### EXTRACTED TEXT
5 Actions that Hurt Your Credit Score

by Sara Seeger 8. April 2014

Good Credit, Bad Credit

Establishing a healthy credit history is a responsible action of mature adult and very important to ensure a financially bright future. With the escalating costs of goods and services, it is critical you work towards this goal. In a previous blog, I wrote about five actions that help your credit score, but what about behaviors that hurt your credit score? Ask yourself if any of the following five situations pertain to you.

1. Missing a Creditor Payment

This may sound like a no brainer, but missing a credit card payment could be detrimental to both your current and future credit. Missing just one payment can make your credit score drop. If you make a habit of missing payments because you don’t see an immediate effect, think again. While you’re feeling comfortable, your credit score is plummeting, making it more challenging for you to obtain credit in the future. To add salt to the wound, delaying or missing payments will typically result in a late payment penalty, making it more challenging for you to obtain credit in the future.

### DIRECTIVES
A) In the credit score post, what does delaying or missing payments typically result in?
B) Retype the credit score post from "by Sara Seeger" to "pertain to you.".
The rows after this point have nothing to do with the credit score post.

### ROWS
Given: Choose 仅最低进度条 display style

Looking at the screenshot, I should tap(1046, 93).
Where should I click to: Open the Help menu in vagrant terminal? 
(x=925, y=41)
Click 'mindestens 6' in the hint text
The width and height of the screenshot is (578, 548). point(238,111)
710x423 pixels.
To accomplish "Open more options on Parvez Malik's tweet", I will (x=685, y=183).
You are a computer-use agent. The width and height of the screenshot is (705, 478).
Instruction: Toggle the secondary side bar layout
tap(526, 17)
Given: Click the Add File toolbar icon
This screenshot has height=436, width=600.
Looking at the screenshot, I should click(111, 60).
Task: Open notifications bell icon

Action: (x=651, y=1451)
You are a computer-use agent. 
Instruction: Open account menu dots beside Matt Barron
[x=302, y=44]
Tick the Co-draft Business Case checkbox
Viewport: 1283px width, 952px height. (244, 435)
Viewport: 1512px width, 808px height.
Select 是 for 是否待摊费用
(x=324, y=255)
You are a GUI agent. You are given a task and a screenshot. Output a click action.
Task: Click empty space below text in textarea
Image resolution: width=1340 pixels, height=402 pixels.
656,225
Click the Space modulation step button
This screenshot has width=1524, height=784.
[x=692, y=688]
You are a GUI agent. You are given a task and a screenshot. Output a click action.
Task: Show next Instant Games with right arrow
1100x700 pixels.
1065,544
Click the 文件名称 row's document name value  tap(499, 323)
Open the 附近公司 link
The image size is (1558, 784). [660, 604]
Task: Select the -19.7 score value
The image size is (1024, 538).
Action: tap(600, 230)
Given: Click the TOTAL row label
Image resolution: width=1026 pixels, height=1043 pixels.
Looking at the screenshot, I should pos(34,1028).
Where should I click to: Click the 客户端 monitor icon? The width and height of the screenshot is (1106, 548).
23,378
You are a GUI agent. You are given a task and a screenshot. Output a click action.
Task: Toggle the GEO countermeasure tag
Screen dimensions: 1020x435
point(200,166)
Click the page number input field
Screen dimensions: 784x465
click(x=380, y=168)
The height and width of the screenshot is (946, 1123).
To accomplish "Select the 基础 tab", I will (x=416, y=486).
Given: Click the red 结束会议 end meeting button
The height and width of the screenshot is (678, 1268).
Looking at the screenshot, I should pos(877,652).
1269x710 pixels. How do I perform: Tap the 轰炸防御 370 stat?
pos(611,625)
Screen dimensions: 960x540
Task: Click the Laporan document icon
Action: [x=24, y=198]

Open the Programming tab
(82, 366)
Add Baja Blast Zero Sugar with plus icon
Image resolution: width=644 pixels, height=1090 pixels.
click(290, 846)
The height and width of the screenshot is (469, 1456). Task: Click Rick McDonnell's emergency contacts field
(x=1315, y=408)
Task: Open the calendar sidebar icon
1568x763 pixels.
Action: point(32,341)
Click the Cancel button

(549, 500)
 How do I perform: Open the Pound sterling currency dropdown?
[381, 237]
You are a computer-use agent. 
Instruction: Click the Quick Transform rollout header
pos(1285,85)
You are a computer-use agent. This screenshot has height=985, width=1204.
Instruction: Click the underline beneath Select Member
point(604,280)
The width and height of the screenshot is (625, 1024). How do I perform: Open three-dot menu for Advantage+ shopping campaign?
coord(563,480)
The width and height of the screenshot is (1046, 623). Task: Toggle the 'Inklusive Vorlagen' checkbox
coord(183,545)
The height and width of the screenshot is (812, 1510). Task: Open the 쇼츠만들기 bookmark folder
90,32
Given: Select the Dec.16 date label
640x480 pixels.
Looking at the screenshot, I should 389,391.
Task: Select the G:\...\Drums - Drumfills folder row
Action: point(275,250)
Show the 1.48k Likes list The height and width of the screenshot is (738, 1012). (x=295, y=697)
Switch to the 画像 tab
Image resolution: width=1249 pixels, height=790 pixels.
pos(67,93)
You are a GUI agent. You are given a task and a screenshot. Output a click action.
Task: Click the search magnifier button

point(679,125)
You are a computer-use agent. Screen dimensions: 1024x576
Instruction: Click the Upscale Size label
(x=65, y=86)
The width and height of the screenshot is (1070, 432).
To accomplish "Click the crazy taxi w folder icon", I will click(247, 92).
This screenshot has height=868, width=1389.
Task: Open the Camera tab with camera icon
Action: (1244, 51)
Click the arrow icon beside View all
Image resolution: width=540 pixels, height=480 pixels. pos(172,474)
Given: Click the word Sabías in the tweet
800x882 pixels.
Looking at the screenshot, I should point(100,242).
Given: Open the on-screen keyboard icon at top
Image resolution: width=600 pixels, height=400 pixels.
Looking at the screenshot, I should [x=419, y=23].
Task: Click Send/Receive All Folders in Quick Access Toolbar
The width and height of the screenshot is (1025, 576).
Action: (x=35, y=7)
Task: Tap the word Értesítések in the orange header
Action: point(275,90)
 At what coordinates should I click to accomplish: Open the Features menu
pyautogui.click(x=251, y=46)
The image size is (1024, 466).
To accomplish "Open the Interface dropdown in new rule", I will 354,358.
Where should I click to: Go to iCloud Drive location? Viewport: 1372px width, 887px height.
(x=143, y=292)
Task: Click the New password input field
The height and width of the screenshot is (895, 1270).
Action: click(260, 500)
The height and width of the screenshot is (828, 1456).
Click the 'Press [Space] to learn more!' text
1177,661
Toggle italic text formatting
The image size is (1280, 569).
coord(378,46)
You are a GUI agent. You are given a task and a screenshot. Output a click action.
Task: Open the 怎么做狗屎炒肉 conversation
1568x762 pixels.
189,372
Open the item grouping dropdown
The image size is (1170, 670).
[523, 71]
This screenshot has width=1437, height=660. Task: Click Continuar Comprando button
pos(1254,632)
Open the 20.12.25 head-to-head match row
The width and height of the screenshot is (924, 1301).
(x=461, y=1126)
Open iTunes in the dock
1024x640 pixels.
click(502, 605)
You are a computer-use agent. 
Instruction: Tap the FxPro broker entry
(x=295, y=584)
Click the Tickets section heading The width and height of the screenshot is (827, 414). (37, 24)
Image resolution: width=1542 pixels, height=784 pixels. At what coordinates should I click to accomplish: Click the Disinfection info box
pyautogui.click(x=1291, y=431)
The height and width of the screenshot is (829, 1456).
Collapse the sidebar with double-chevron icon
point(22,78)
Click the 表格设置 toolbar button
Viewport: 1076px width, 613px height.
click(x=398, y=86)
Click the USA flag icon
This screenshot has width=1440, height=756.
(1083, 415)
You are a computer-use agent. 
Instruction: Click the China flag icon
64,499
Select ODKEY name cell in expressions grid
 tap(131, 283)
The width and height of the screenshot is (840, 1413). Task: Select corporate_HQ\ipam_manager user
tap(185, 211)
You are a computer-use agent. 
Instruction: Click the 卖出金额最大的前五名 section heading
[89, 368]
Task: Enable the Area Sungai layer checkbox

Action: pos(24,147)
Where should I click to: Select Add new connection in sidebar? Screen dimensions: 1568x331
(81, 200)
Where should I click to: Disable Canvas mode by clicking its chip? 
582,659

### ANSWERS IN ORDER
A) A late payment penalty.

B)
by Sara Seeger 8. April 2014

Good Credit, Bad Credit

Establishing a healthy credit history is a responsible action of mature adult and very important to ensure a financially bright future. With the escalating costs of goods and services, it is critical you work towards this goal. In a previous blog, I wrote about five actions that help your credit score, but what about behaviors that hurt your credit score? Ask yourself if any of the following five situations pertain to you.